IgM-KO mice have increased T-lymphocyte infiltration compared with WT mice at two weeks post-SCI. A, Representative sections stained for T-lymphocytes marker CD3 and DAPI in IgM-KO and WT mice at two weeks post-SCI. Quantification of % CD3+ immunostained area/total spinal cord section area (B) and CD3 cell counts (C) rostro-caudally from the injury epicenter, at 2 and 10 weeks post-injury in IgM-KO and WT mice. N = 4–5 mice/group (B), 5 mice/group (C), mean ± SEM; *p < 0.05, **p < 0.01 (see Table 1 for detailed statistical results).

In line with our hypothesis, we also found significantly larger CD11b+ %immunostained areas in IgM-KO mice than in WT mice at 2 weeks but not at 10 weeks (Fig. 3A,B; Table 1) of SCI. CD11b+ cell counts were higher in IgM-KO mice at both 2 and 10 weeks after injury (Fig. 3C; Table 1).

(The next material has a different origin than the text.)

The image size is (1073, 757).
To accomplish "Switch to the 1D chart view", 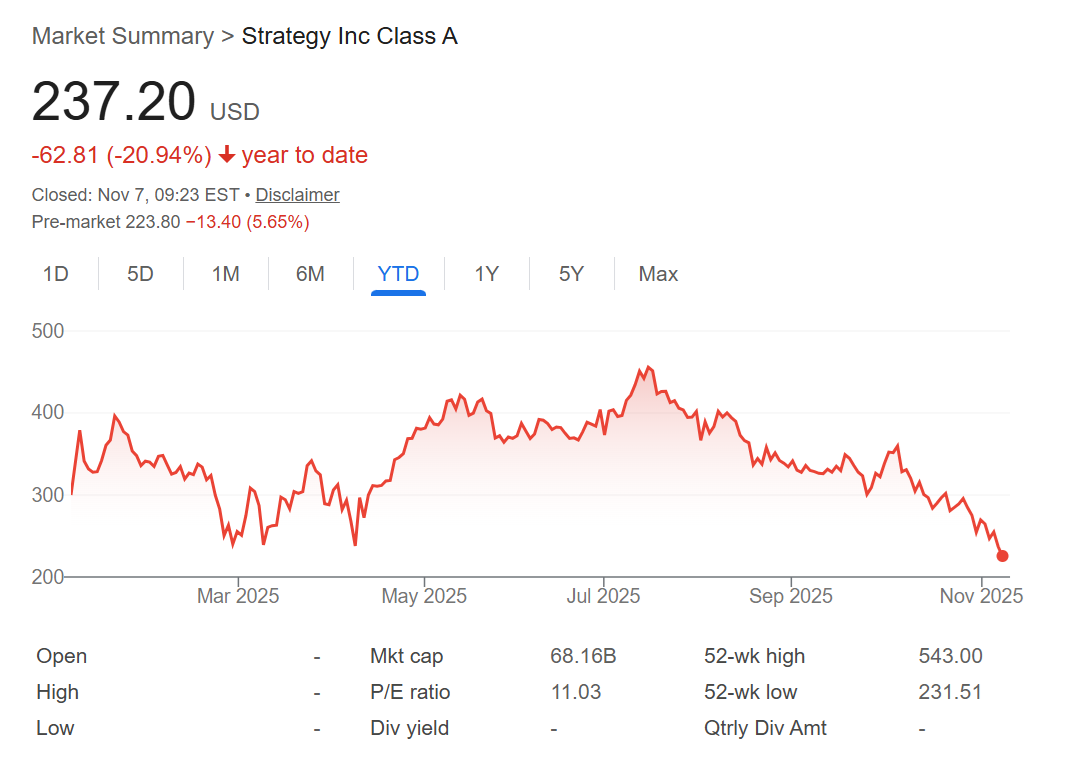I will coord(57,273).
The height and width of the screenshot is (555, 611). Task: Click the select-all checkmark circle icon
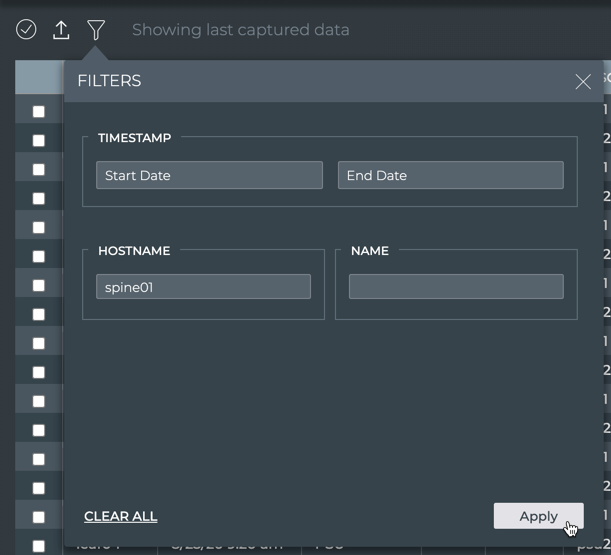(x=27, y=30)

Next, we asked whether these microglia/macrophages had engulfed myelin, and whether there was a difference between IgM-KO mice and WT mice regarding the extent of myelin engulfment by microglia/macrophages. To this end, we semi-quantified the %area that was co-stained for CD11b and fluoromyelin (Fig. 3D) in sections with the highest IgG deposition (i.e., −1200, −600, and +600 μm from the injury epicenter) at two weeks post-SCI. Our data showed a significant increase in CD11b+fluoromyelin+ areas in the spinal cords of IgM-KO mice compared with WT controls at two weeks of SCI (Fig. 3E; Table 2), suggesting enhanced myelin engulfment by microglia/macrophages in the absence of IgM immunoglobulin.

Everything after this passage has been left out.